WOOD-RIDGE, N.J. – Members of Assumption Church here will be served cups of a special dessert called Noah’s Pudding by an Interfaith Center after all the Masses on the weekend of Feb. 18-19.
The pudding recalls the deliverance of Noah and his family from the flood, and Moses’s passing with the Israelites through the Red Sea.
“I am pleased to cooperate with the members of the Interfaith Dialog Center of Carlstadt,” said Brian Cullinane, Assumption’s pastor. “They offered to share the desserts with our parishioners. Noah’s Pudding symbolizes a spirit of neighborliness, unity, dialogue and peace.”
A brochure from the Center explains that as the ark was sailing after the flood “there was not enough food left to make a decent meal. So Noah gathered everybody together and mixed whatever food was left into a delicious meal. As a result, the believers survived the famine. The very next day, the flood receded. Today, we call that meal ‘Noah’s Pudding’ or ‘ashura.'”

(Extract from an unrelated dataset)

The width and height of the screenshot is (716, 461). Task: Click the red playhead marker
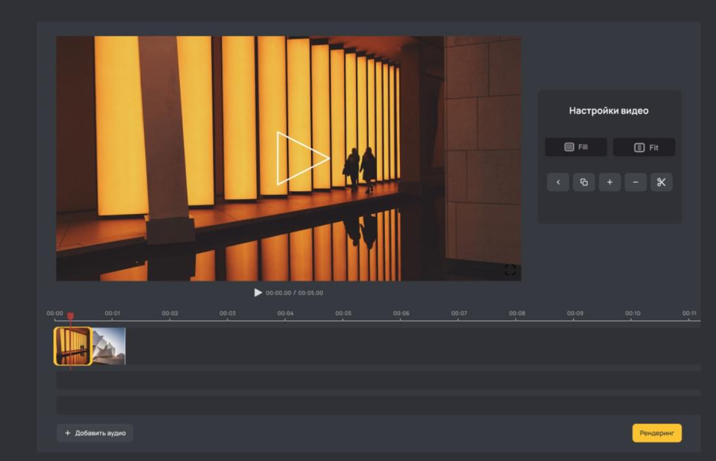tap(70, 316)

Ashura is a day of fasting that Muslims observe on the first month of the Islamic calendar, celebrated this year on Feb. 9. It is derived from the Jewish Day of Atonement.

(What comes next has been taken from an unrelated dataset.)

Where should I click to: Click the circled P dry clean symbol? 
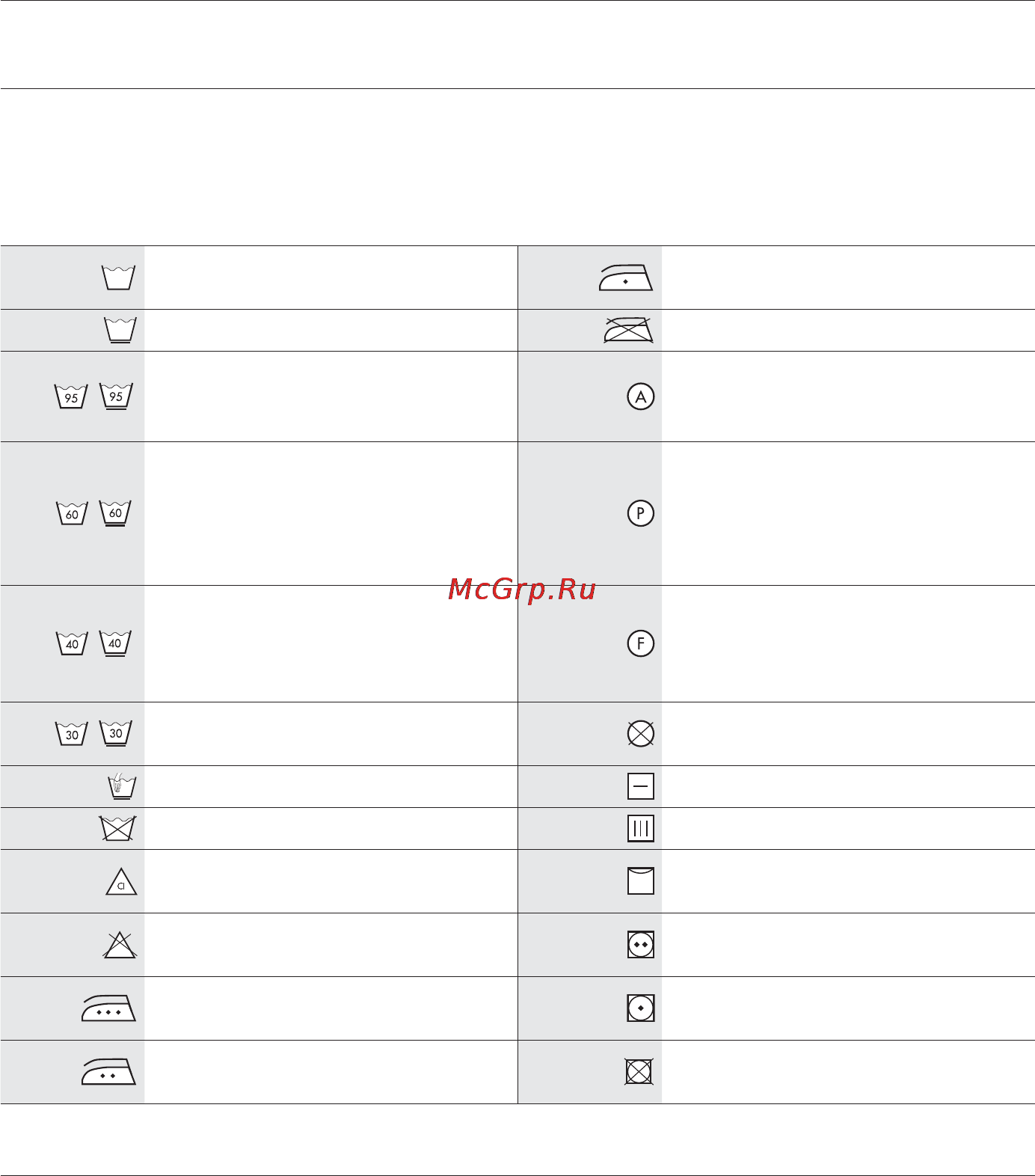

The making of the pudding is a common practice among Muslims and Christians in the Middle East, the brochure notes. “In Turkey, people cook ashura every year. Christian communities throughout the Middle East prepare a similar sweet dish. People who cook ashura at home send a cup of it to each of their neighbors, because one has the responsibility to maintain good relations with their neighbors regardless of what their religion or beliefs may be.”
“That is the spirit of multi-culturalism in which I accepted the center’s invitation to share the cups of Noah’s Pudding with our people,” Brian said.
The ingredients of the pudding include wheat, white beans, chickpeas, raisins, almonds, peanuts, apricots, sugar and water. The recipe is available on the Internet.